_Jouw opdrachten_
1. Noem alle datums die in de getoonde tekst voorkomen.
2. Vat de getoonde tekst samen in twee zinnen.

2.5. Appellante betoogt voorts dat de rechtbank heeft miskend dat het college het verzoek, voorzover de schade het gevolg zou zijn van het gestelde onder a., ten onrechte heeft afgewezen.

2.5.1. Het college heeft aan de afwijzing van het besluit van 15 april 2003 mede ten grondslag gelegd dat het gehouden was tot verlening van een bouwvergunning vanwege het limitatief en imperatief karakter van artikel 44 van de Woningwet. Daaraan is ter zitting toegevoegd dat nu het bestemmingsplan "Centrum Panningen" van 28 juni 1999 (hierna: het bestemmingsplan) de verlening van de bouwvergunning heeft mogelijk gemaakt, appellante op grond van artikel 49 van de Wet op de Ruimtelijke Ordening (WRO) om schadevergoeding dient te vragen.

De Afdeling onderschrijft dat standpunt. Nu het bouwplan geheel in overeenstemming was met het bestemmingsplan en de bouwvergunning moest worden verleend, kan de gestelde schade niet worden toegerekend aan het besluit tot verlening van de bouwvergunning. Voor de vraag of de gestelde schade is veroorzaakt door (de bepalingen van) het bestemmingsplan vormt artikel 49 van de WRO bij uitsluiting het beoordelingskader. Appellante heeft ook een verzoek om vergoeding van planschade ingediend. Het verzoek om nadeelcompensatie van appellante is in zoverre terecht afgewezen. Het betoog faalt.

2.6. Appellante betoogt voorts dat de rechtbank ten onrechte heeft overwogen dat het college het verzoek, voorzover betrekking hebbend op het gestelde onder h., terecht heeft afgewezen, omdat die schade primair voortvloeit uit het bestemmingsplan en in het kader van artikel 49 van de WRO dient te worden beoordeeld.

2.6.1. Dat betoog slaagt. Het college heeft op 26 april 2001 besloten tot (tijdelijke) verplaatsing van de weekmarkt op grond van de gemeentelijke marktverordening. Ingevolge paragraaf II, artikel 3, Beschrijving in hoofdlijnen, is het bestemmingsplan Centrum Panningen onder meer gericht op versterking van de goede bereikbaarheid per auto, mede door het uitbreiden van het aantal parkeerplaatsen, uitgaande van beschikbaarheid van het Raadhuisplein door verplaatsing van de weekmarkt naar de Markt. Nu het hier een element in een beschrijving in hoofdlijnen betreft, terwijl daadwerkelijk tot verplaatsing van de weekmarkt is besloten bij het besluit van 26 april 2001, moet in de keten van besluitvorming dit besluit naar het oordeel van de Afdeling worden onderscheiden als de directe oorzaak van de gestelde schade.

2.6.2. Het college heeft zich echter terecht op het standpunt gesteld dat op grond van de door appellante overgelegde financiële gegevens niet kan worden vastgesteld in hoeverre de verplaatsing van de weekmarkt, en daarmee de afname van het aantal passanten, heeft geleid tot een verminderde omzet. Nu appellante ook anderszins niet aannemelijk heeft gemaakt dat de gestelde schade is veroorzaakt door het besluit tot verplaatsing van de weekmarkt, is het verzoek om vergoeding daarvan terecht afgewezen. In zoverre dient de uitspraak van de rechtbank, met verbetering van gronden, te worden bevestigd.

_Aangeleverde gegevens_
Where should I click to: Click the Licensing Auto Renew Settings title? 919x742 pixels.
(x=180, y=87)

--

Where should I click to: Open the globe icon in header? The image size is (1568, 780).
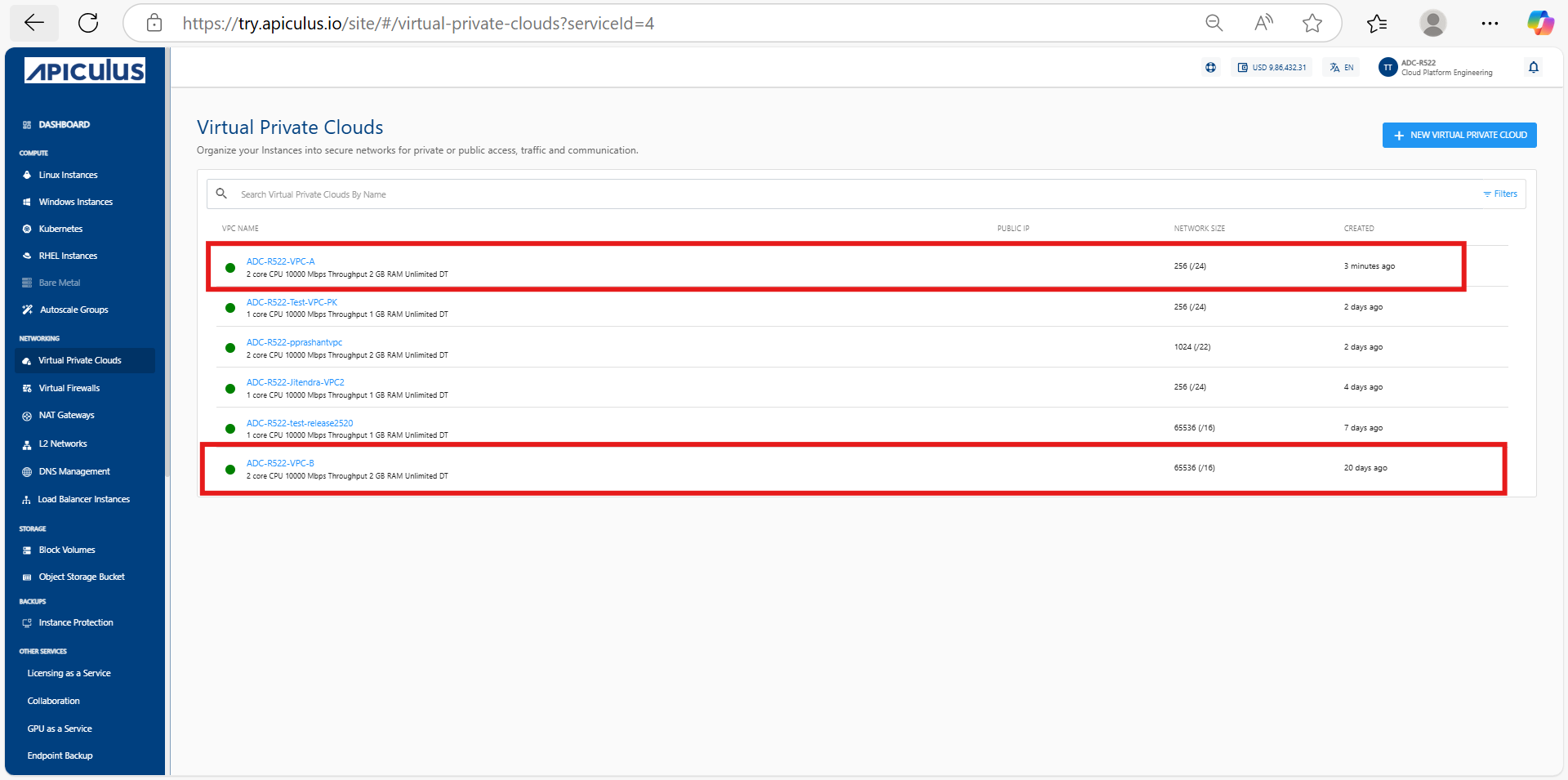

...

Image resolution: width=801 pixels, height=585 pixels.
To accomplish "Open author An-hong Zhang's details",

_De antwoorden_
1. 15 april 2003, 28 juni 1999, 26 april 2001

2. De Afdeling oordeelt dat de gestelde schade niet aan de verleende bouwvergunning kan worden toegerekend, omdat die vergunning moest worden verleend en voor schade door het bestemmingsplan artikel 49 van de WRO het beoordelingskader vormt. Bij de verplaatsing van de weekmarkt is het besluit van 26 april 2001 wel de directe oorzaak, maar appellante heeft niet aannemelijk gemaakt dat die verplaatsing tot verminderde omzet heeft geleid, zodat het verzoek om vergoeding terecht is afgewezen.